# LCP for $499!!!!!



## mongooztt (Mar 15, 2008)

I went to a gun show in Lakeland, FL yesterday and a local dealer had about twenty 371 LCP's selling them for $499!!! The sad thing is people were actually buying them for that! After handling one in person I really want one now but no way in hell am I going to pay $500 for one. I also noticed that some had the pinky extension loose in the box. Do all the 371's ship with the pinky extension now?


----------



## kev74 (Mar 22, 2008)

One of my local shops had 2 of them in the case for $299 +tax.


----------



## BeefyBeefo (Jan 30, 2008)

kev74 said:


> One of my local shops had 2 of them in the case for $299 +tax.


Do you think they would ship? Unless it was 2 minutes ago that you saw them, they probably don't have them anymore...can't find anything locally.


----------



## Todd (Jul 3, 2006)

And once again, my decision not to go to gun shows because dealers prey on the fact that people assume they are getting a good deal because they are at a show and thus price gouge, is solidified.


----------



## mongooztt (Mar 15, 2008)

The only deal I saw while I was there was a new Kel-Tec PF-9, but it did not have the box or any other accessories. I also saw a couple P-3AT's for decent prices, but after handling a LCP the Kel-Tec looks and feels like a toy. 

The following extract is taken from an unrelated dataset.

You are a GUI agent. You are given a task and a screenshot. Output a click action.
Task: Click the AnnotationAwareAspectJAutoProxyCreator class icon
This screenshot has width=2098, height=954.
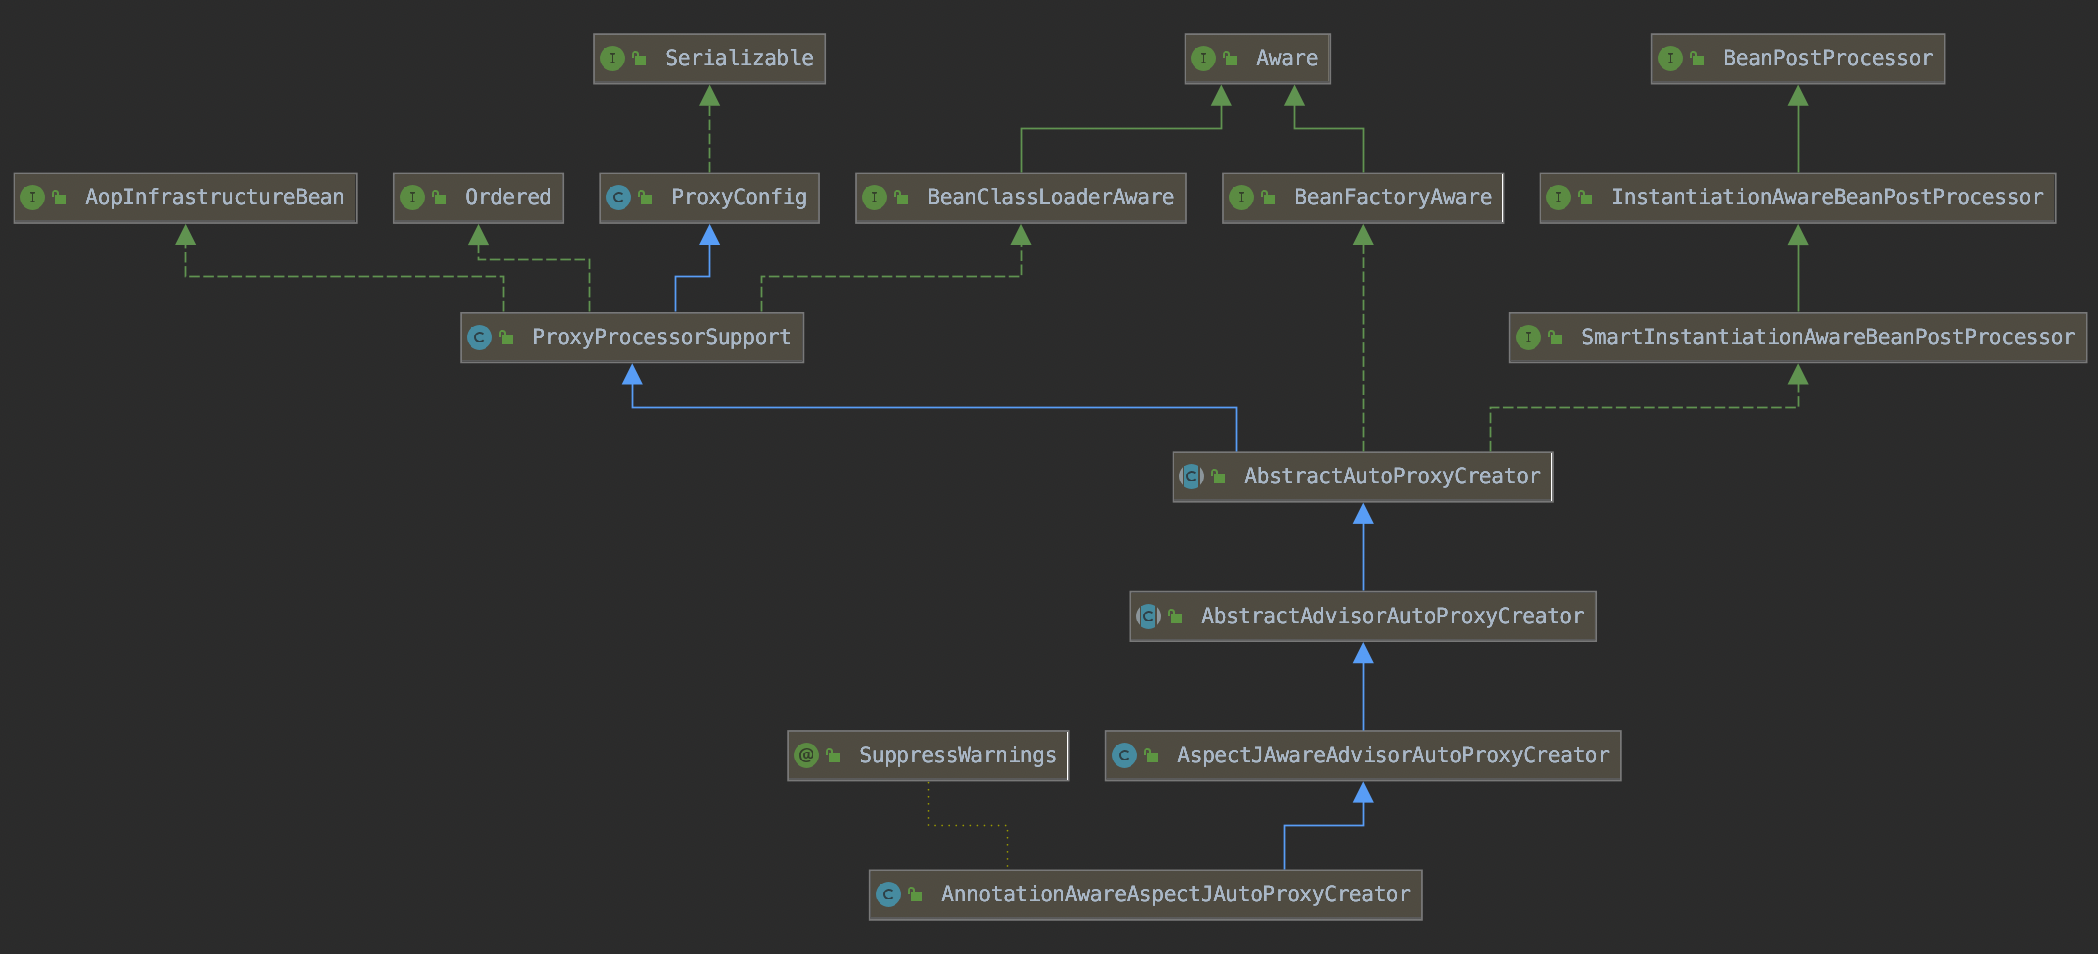click(x=888, y=895)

I'm pretty sure I can hold out for a while until production catches up with demand.


----------



## clanger (Jan 27, 2009)

Todd said:


> And once again, my decision not to go to gun shows because dealers prey on the fact that people assume they are getting a good deal because they are at a show and thus price gouge, is solidified.


Yup- won't see me at 'em anymore.

Time's be changed.


----------



## kev74 (Mar 22, 2008)

BeefyBeefo said:


> Do you think they would ship? Unless it was 2 minutes ago that you saw them, they probably don't have them anymore...can't find anything locally.


I saw them there last Friday. I don't know if they're still there or not, but I like that I've got a couple of honest shops nearby.

Gun shows are fun to look, but the good buys are likely to be found at the local shops.


----------



## perchjerk (Feb 5, 2009)

had 2 at a local shop for 289+ tax


----------



## buck32 (May 26, 2008)

$499.00, run Forrest, run..........


----------



## Vet (Oct 11, 2009)

Was at a recent gunshow and saw one(1) the guy was trying to sell for $529.00. I bought mine for $299.00.
Vet


----------



## Retired45 (Jun 1, 2009)

The last gun show I went to in Tampa Shoot Straight had the LCP for $499. When I questioned the price was rudely told that someone would buy it. Don't know what bothered me more, the attitude when I asked or the price itself. I've seen the gun locally in several shops for MSRP. Because of attitude I won't buy any more guns from Shoot Straight in Tampa. Other shops treat people with more courtsey and respect.


----------